À cette occasion, les autorités ont dressé un état des lieux du patrimoine archivistique national conservé par la Direction nationale des Archives du Mali (DNAM). L’institution gère actuellement près de 69 500 articles d’archives, représentant environ 7,4 kilomètres linéaires de documents couvrant aussi bien la période coloniale que l’ère contemporaine. Ces fonds documentaires concernent notamment l’administration publique, le foncier, la justice, l’économie, les finances, la santé, l’éducation, les mines et les collectivités territoriales.

Dans son intervention, le chef du gouvernement a souligné que les archives constituent bien plus qu’un simple outil de conservation documentaire. Selon lui, elles représentent un instrument essentiel de preuve, de transparence et de continuité de l’action publique, particulièrement dans un contexte marqué par des défis liés à la gouvernance, aux contentieux fonciers et à la préservation de la mémoire historique.

Chargée de définir et de mettre en œuvre la politique nationale en matière d’archives, la DNAM assure la collecte, la conservation, le traitement et la communication des documents publics. Elle veille également au respect des normes de conservation au sein des administrations de l’État, des collectivités territoriales et des organismes publics.

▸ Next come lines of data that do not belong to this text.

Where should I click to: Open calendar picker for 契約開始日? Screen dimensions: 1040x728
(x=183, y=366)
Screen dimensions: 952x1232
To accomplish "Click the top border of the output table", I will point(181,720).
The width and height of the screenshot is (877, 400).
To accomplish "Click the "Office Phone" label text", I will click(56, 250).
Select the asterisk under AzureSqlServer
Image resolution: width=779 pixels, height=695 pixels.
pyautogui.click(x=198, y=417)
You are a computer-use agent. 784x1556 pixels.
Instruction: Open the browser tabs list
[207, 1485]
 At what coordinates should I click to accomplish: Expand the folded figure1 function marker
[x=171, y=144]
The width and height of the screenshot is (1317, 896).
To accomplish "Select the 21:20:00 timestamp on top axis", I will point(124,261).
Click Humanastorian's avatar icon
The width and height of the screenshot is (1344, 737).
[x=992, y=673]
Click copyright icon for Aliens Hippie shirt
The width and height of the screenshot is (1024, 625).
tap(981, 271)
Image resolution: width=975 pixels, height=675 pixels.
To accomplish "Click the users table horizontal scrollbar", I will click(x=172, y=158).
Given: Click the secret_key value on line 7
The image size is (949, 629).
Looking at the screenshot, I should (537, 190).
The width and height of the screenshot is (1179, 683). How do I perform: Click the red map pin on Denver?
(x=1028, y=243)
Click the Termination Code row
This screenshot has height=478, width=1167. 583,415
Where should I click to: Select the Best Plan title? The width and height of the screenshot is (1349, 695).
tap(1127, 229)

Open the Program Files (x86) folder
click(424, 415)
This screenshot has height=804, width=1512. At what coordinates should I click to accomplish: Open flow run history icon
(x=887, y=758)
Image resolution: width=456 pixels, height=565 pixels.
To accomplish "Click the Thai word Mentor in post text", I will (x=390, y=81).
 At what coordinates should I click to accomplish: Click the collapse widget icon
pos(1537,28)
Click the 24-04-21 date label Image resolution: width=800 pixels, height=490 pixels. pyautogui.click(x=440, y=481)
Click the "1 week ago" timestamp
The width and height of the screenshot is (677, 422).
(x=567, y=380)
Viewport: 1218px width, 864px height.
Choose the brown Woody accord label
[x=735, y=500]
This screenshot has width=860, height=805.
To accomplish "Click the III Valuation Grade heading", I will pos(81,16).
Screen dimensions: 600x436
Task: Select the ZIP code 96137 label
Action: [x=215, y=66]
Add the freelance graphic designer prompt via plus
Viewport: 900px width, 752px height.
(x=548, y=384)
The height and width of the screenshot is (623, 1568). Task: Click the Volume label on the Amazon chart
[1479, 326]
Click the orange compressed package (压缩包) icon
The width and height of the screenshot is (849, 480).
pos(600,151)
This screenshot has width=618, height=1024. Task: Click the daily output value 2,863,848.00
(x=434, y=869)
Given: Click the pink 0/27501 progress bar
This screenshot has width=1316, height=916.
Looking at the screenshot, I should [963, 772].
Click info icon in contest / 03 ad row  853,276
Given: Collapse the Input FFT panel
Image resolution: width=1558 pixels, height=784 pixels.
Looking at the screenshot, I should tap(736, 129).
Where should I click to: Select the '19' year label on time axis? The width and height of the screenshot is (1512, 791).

Au cœur des échanges, la question de la numérisation s’est imposée comme un enjeu majeur pour l’avenir. Cette transformation vise à protéger les documents contre les risques de détérioration ou de disparition, à faciliter l’accès aux informations administratives et à renforcer la traçabilité des décisions publiques. Elle s’inscrit également dans la dynamique de modernisation de l’État, de dématérialisation des procédures administratives et d’intégration progressive des nouvelles technologies, notamment l’intelligence artificielle.

Le Mali dispose d’un cadre législatif relatif aux archives depuis 2002. Celui-ci a été consolidé en 2018 avec l’adoption de plusieurs textes stratégiques, dont la Politique nationale des Archives et son plan d’action 2018-2022, qui prévoyaient déjà le développement de l’archivage électronique et la modernisation du système national d’archives.

L’histoire archivistique du pays remonte à l’époque coloniale. Dès 1913, des dépôts d’archives avaient été mis en place dans l’ancienne Afrique occidentale française, tandis que les archives centrales du Soudan français, installées à Koulouba, recueillaient déjà les documents produits par les administrations et services publics.

À travers cette célébration, les autorités maliennes réaffirment leur volonté de faire de la numérisation des archives un pilier de la modernisation administrative, de la sécurisation des données publiques et du renforcement de la transparence dans la gestion de l’État.